> [Task item]
The review of Ole Anderson's book Inside Out comes first below, ahead of the items. Write the next part of the review, picking up after its last sentence.

> [Document section]
Ole Anderson, the cantankerous, grumpy old man of professional wrestling. A main event singles and tag team star, he booked, promoted, and did about everything in the world of professional wrestling. Older fans remember him as a member of the famed “Minnesota Wrecking Crew” with his “brother,” Gene Anderson. Fans in my age bracket know him for another version of that team with another “family member,” Arn Anderson. He was also an original charter member of a little group known as “The Four Horsemen.” We can add author to this long list of accomplishments. Along with Scott Teal, Anderson wrote Inside Out: How Corporate America Destroyed Professional Wrestling.
I’ve had the e-book for a while now and needed a new read. Just how did corporate America destroy professional wrestling? In plenty of ways, I’m sure. What reasons did Ole Anderson provide? I don’t know, I didn’t get that far. I tried. Instead, I have to place it on the “so bad I couldn’t finish shelf.” Of course, I can’t just say that and finish. There needs to be an explanation.

> [Data to examine]
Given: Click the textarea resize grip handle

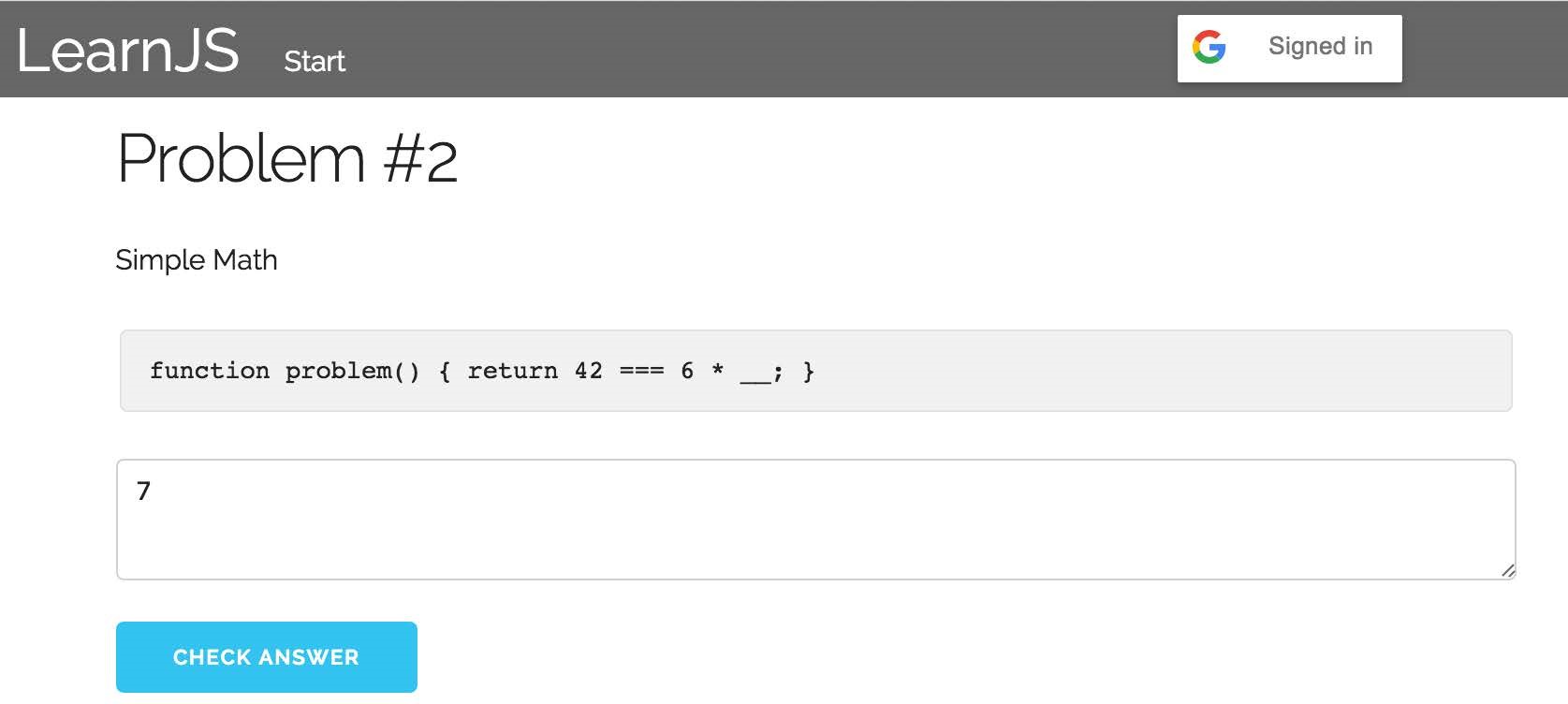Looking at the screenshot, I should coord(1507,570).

---

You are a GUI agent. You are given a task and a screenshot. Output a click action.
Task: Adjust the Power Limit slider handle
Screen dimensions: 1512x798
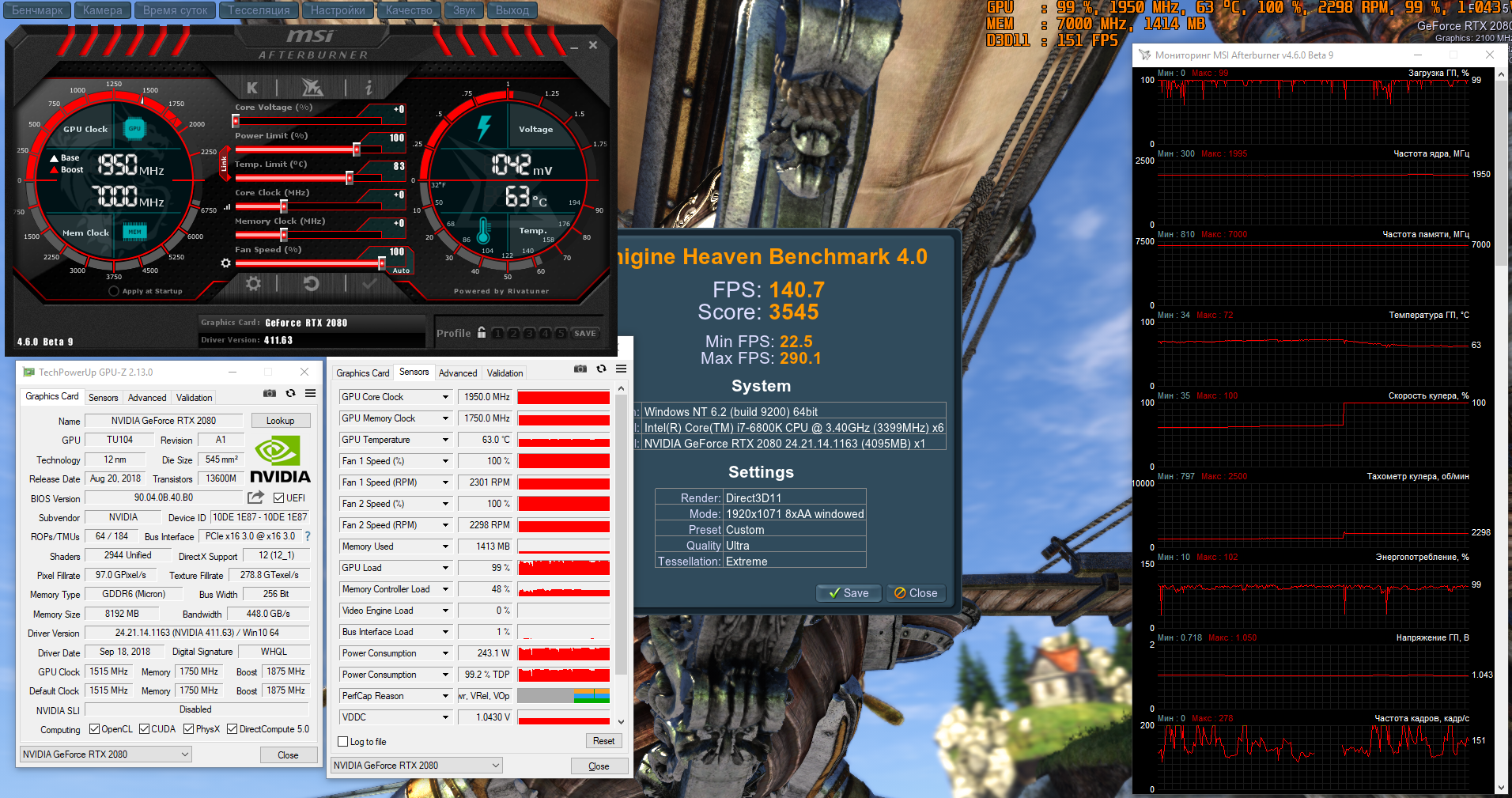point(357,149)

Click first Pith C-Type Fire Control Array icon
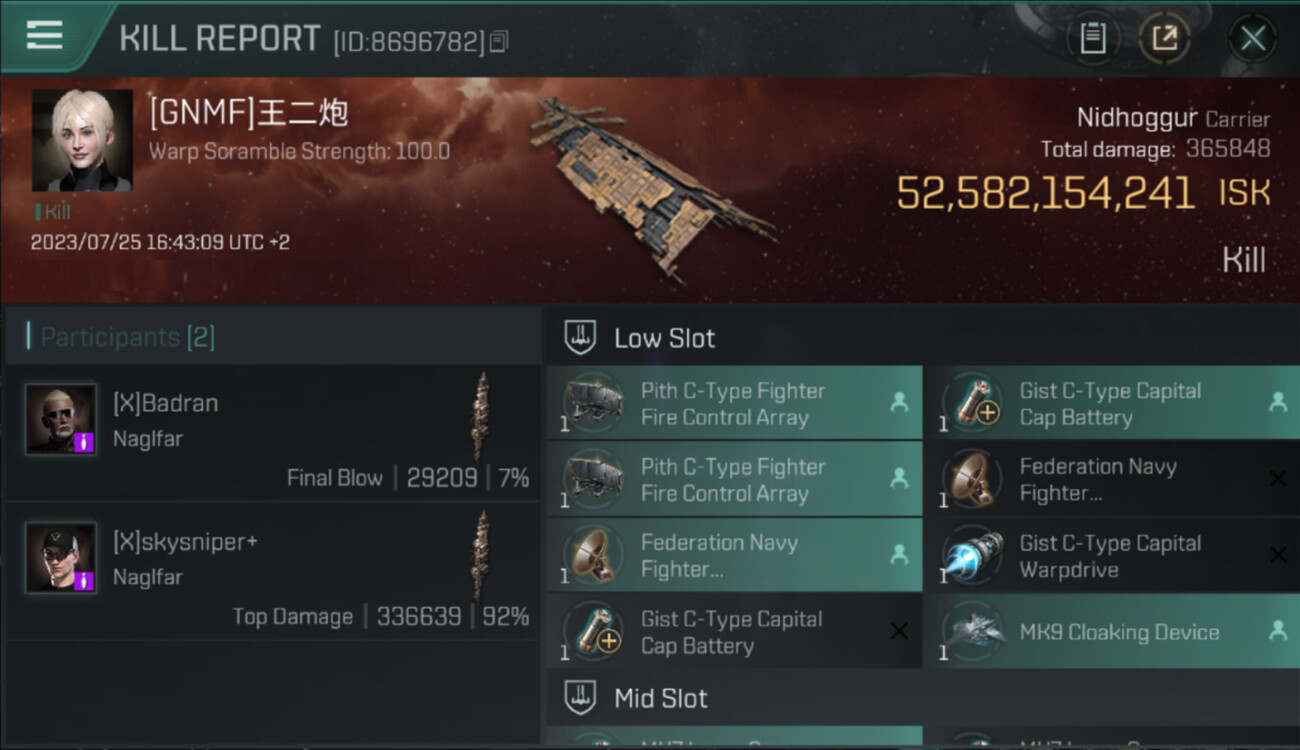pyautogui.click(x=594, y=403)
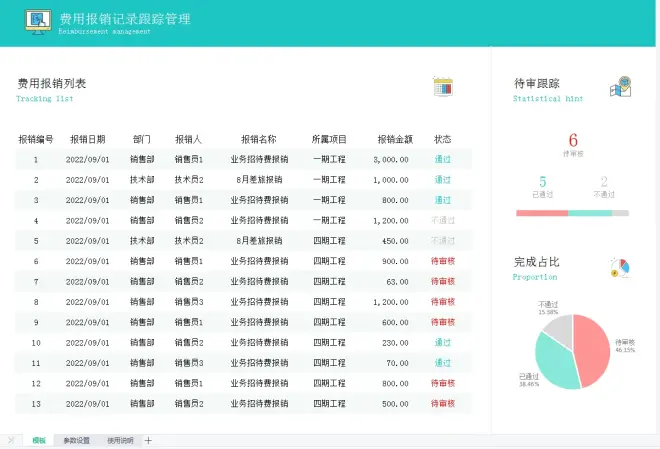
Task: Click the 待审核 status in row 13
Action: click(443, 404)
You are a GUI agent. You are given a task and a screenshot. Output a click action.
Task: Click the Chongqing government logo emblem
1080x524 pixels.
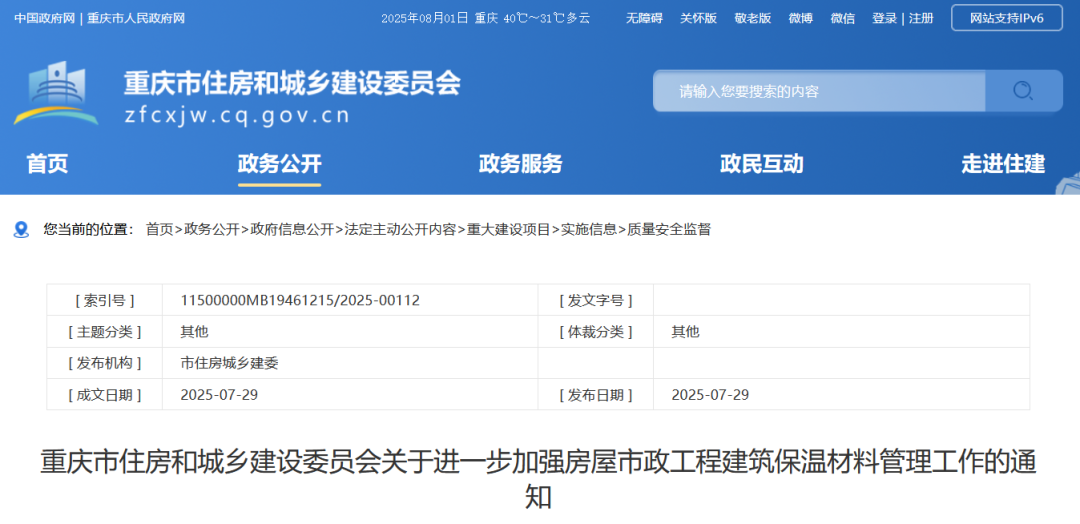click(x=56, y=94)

> [Written response]
Inside Out is a book I just couldn’t get into from the start. It isn’t titled like an autobiography, but it’s an autobiography. It doesn’t exactly read like one either. Most autobiographies start with an interesting story to draw you in, then go to childhood and progress into the life of the individual. Not Inside Out. We get a vague story here and there. I think the best analogy is we get a few dots, but not the lines connecting them. Those dots are few with large gaps between them. Anderson says he’s the writer, but the majority of the blame goes on assistant writer Scott Teal and the publisher Crowbar Press.
I was hoping there would be a lot of good stories about his amateur background, breaking into the business, backstage, individual wrestlers. Anderson does have a decent story to tell about breaking into the business. There’s another one about him working out with an 80 plus year old Lou Thesz a year or so before Thesz died. The majority of what I read before I tapped out was dry, bland, and not very entertaining. There was also a lot of him repeating the following statement in various ways. “I’m not the toughest guy, but I’m tough, and there’s guys tougher, but I’m a tough guy.” There wasn’t any real flow or chronological order. I couldn’t take anymore when he brought up taking money for training sessions and hurting the guys and enjoying it because they didn’t know any better. Yep, real tough guy.
There are other professional wrestling books to read. Perhaps they’re written better, and more entertaining. They can’t be any worse than Inside Out.